Op Ed: Answering 10 Common Questions About Cryptocurrency and Taxes

Depending on what country you live in, your cryptocurrency will be subject to different tax rules. The questions below address implications within the United States, specifically, but similar issues arise around the world. As always, check with a local tax professional to assess your own particular tax situation.

Are My Cryptocurrency Trades Taxable?

Yes. Cryptocurrency is treated as property by the IRS in the United States. This means that it is subject to capital gains and losses rules similar to other forms of property like stocks, bonds, real estate and gold.

You need to file taxes for your trades when you trade one coin for another or whenever you sell your crypto. Simply buying and holding cryptocurrency is not taxable; you only realize your gain or loss when you sell it.

How Do I Calculate My Gains and Losses From My Crypto Trades?

To calculate your capital gains and losses on your crypto trades, apply this formula:

Fair Market Value – Cost Basis = Capital Gain / Loss

Fair market value is simply how much an asset would sell for on the open market.
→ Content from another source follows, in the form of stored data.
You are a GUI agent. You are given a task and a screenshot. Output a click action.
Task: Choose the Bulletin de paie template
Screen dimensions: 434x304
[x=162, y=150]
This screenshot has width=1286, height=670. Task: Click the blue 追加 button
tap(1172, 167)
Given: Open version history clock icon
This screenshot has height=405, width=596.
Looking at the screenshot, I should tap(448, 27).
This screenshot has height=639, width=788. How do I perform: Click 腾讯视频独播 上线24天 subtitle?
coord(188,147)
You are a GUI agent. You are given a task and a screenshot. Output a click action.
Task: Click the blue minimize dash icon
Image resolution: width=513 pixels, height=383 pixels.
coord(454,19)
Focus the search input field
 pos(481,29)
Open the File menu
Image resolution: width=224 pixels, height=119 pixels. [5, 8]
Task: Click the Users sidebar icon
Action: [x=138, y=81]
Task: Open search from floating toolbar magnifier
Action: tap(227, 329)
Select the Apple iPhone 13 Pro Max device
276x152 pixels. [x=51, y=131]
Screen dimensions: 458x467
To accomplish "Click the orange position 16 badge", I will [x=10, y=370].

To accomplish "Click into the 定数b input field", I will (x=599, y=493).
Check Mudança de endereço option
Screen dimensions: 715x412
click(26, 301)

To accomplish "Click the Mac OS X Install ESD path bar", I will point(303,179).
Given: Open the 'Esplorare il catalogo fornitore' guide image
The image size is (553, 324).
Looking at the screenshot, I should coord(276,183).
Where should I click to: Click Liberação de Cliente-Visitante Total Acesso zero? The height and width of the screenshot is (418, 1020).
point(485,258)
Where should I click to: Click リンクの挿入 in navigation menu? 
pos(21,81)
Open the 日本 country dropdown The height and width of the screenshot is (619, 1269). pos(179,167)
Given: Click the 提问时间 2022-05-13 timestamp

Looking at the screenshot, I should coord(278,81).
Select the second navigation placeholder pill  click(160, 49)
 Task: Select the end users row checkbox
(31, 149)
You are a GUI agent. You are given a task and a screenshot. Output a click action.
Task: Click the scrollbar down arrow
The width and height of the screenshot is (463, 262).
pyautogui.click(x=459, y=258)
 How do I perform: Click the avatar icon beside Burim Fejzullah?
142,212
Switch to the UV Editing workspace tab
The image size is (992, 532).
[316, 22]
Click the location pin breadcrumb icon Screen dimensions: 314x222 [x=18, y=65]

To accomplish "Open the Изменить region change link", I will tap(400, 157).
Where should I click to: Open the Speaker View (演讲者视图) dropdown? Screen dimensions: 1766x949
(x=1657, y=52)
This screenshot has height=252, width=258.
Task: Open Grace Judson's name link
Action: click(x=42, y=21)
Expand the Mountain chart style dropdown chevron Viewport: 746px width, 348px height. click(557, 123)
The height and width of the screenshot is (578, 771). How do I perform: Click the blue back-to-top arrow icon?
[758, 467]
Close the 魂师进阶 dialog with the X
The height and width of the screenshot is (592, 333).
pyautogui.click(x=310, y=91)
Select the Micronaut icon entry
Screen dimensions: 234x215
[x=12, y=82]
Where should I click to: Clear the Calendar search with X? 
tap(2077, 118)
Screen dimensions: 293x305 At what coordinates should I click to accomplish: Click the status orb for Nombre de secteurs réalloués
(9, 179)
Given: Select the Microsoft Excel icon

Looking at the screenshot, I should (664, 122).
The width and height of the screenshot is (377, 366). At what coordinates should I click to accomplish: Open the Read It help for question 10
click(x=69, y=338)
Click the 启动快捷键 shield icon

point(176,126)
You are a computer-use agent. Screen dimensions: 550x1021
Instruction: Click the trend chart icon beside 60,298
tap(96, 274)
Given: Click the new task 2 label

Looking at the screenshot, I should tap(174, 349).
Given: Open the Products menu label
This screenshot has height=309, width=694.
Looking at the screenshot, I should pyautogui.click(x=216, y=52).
Again, with cryptocurrency, this fair market value is how much the coin was worth in terms of U.S. dollars at the time of the sale.

Cost basis is the original value of an asset for tax purposes. In the world of crypto, your cost basis is essentially how much it cost you to acquire the coin.

For example:

Let’s say you bought 5 ETH on Coinbase in January of 2018. You paid $2,000 for these ETH ($400 for each coin). After the market took a turn for the worse, you sold 3 of these ETH in July for $150 each.

In this example, your cost basis for the 3 ETH that you sold is $1,200 (3 * $400). You sold the coins for $450 total. This is your fair market value.

Doing the math: $450 – $1,200 = -$750.

You incurred a $750 capital loss. You would file this loss on your taxes and it would reduce your tax bill. You would not owe taxes on the 2 ETH that you are still holding because you haven’t traded or sold them yet.

Keep in mind, coin-to-coin trades are considered both a “buy” and a “sell” for tax purposes.

A Coin-to-Coin Trade Example:

So, let’s say instead of selling your 3 ETH for U.S. dollars, you traded your 3 ETH for X amount of bitcoin. In this case, you have still triggered a taxable event, but now your fair market value is a little bit harder to calculate. You need to know what the value of the 3 ETH was in USD at the time of trading to calculate your loss on the transaction.

Using bitcoin tax software to crunch all of these historical numbers can be a huge time saver.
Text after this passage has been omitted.